▶ [Available records]:
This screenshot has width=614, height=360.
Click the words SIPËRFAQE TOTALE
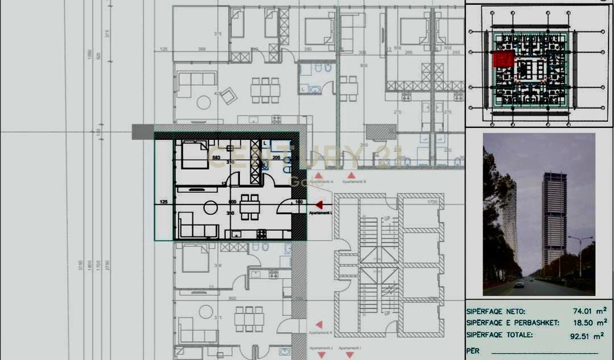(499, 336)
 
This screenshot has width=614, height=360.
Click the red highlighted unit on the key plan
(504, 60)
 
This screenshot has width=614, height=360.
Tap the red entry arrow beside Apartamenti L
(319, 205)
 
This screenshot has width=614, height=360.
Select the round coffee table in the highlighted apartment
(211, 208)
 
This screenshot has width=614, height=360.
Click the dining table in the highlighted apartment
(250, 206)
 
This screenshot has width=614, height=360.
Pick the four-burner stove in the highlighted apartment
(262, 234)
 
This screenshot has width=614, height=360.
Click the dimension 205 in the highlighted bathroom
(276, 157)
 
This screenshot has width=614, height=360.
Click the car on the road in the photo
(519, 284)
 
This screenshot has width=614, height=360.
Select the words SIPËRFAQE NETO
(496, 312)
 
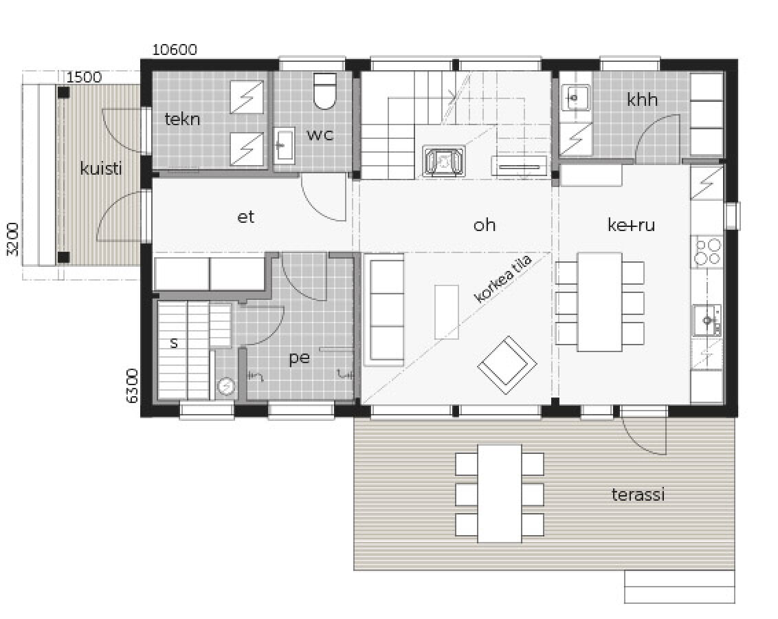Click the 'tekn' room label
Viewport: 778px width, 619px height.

▶ [Problem]: Please rewrite the lines from the one containing "Click the 'tekn' room label" through the end of the entries, inclusive, as a numbered list, omitting any blank lines. Leave the pictures out of your answer.

▶ [Task output]:
1. Click the 'tekn' room label
2. Viewport: 778px width, 619px height.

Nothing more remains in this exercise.